Given text:
Sunday, 19 November 2017

Discussion with a correspondent about Primary Thinking - an exchange of e-mails

What follows is a recent exchange of e-mails between myself and A Correspondent - in which he makes some excellent and clarifying points on the nature of Primary Thinking. I hope this may help others who are working-through this vital theme...

**

My Correspondent: If primary thinking is certainly true (not just hypothesis), and if it is free, then it seems to follow that it is literally creative. If it is free, it need not conform itself to the world; but if it is true, then there is nevertheless a correspondence between what is thought and what actually exists. There can be no necessary correspondence without some sort of causal relationship, and if primary thinking is not caused by external facts, then the inescapable conclusion (if, given what I have just said about the freedom of thought, I may be permitted the phrase) is that the causation runs the other way: external facts conform themselves to thoughts. Primary thinking creates the world.

My first thought was to call that a reductio ad absurdum and reject the whole "primary thinking" model, but on second thought I think it has to be accepted. After all, theism requires some such concept in order to make sense of God's role as creator. We can hardly imagine that God created the world by physically moving matter around with some kind of construction equipment; rather, he created everything by his "word" or logos. And what is possible for God is possible in a general sense -- and, if we are his children, possible for us.

[In Mormon doctrine, it is said] that Adam helped create the earth, but that when he entered mortality he forgot that fact. And when Adam fell, the earth fell with him. Did God deliberately wreck his own creation as a way of punishing Adam -- or was the world in some way directly dependent on Adam's thoughts, Adam's state of mind? The knowledge of evil came first, and the existence of evil followed. And of course Adam, the prototypical man whose name simply means "Man," represents all of us.

(Is "faith" primary thinking? It, too, is supposed to be both free and true. In the New Testament, faith can make you whole, enable you to walk on water, and cast mountains into the sea -- in other words, the external world changes to conform itself to true faith.)

Information shown:
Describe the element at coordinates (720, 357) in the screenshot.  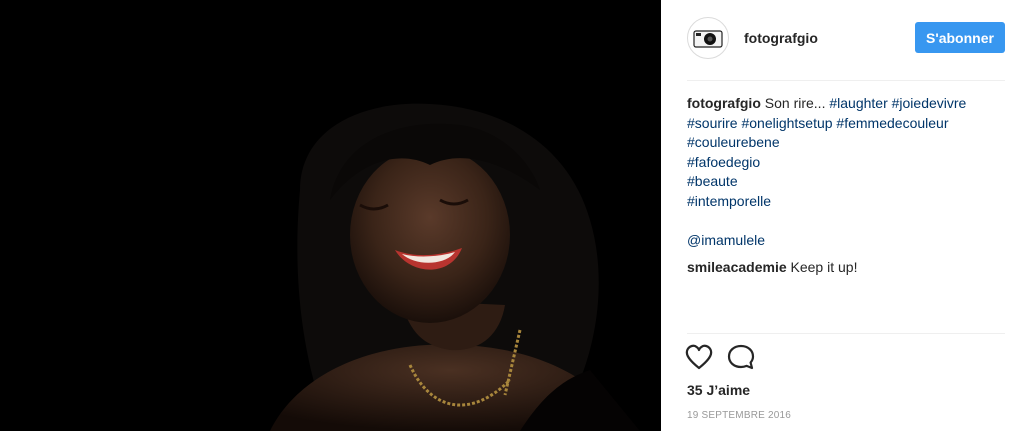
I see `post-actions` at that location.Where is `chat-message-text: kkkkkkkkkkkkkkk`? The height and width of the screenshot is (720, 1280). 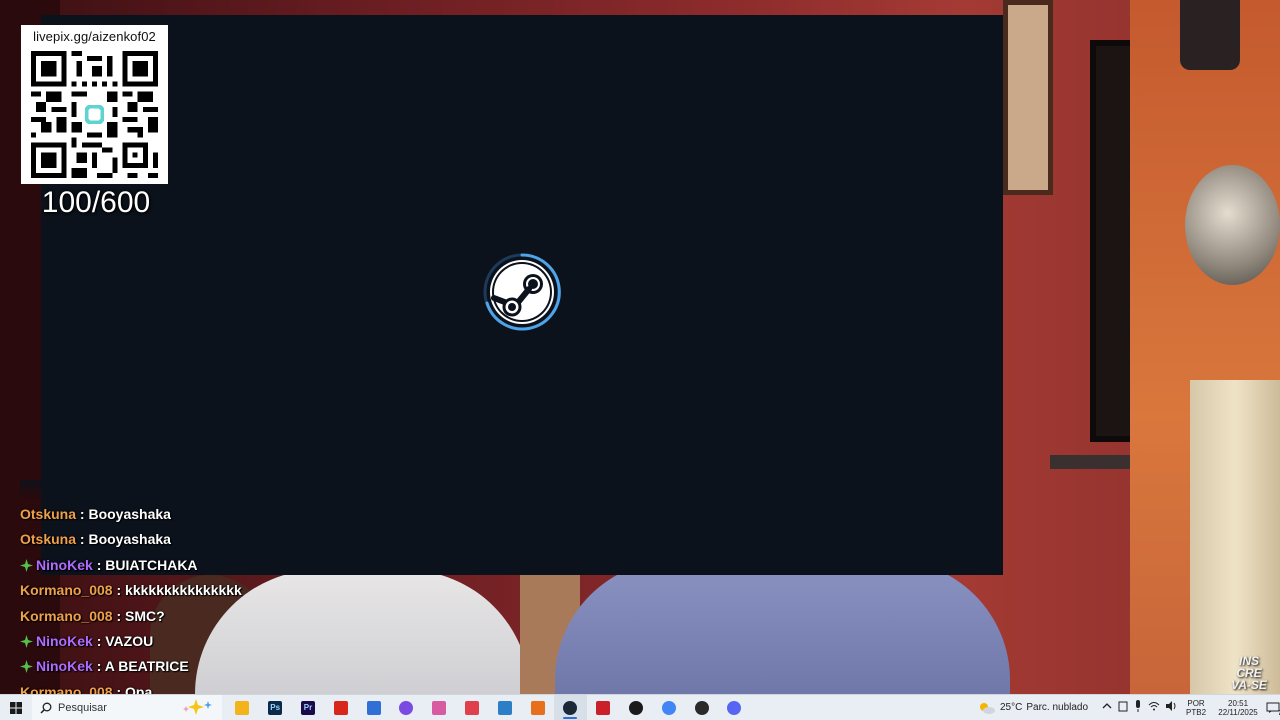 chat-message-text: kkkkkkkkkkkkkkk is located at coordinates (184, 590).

Task requirements:
[A] Please answer these questions about the Primary Thinking post:
(i) What does the correspondent conclude that primary thinking does to the world?
(ii) According to the Mormon doctrine cited, what did Adam help do?
(iii) What does Adam's name mean?
[B] Sum up the Primary Thinking post in two sentences.
[C] List everything that faith can do according to the New Testament, as the Primary Thinking post states.
The material plays no part in this work.

Solution set:
[A]
(i) It creates the world.
(ii) He helped create the earth.
(iii) "Man."

[B] The correspondent argues that if primary thinking is both free and true, external facts must conform to thoughts, so primary thinking creates the world. He first considers rejecting the model but accepts it, pointing to God creating by his word, the Mormon teaching that Adam helped create the earth and that it fell with him, and the New Testament account of faith changing the external world.

[C]
- Make you whole
- Enable you to walk on water
- Cast mountains into the sea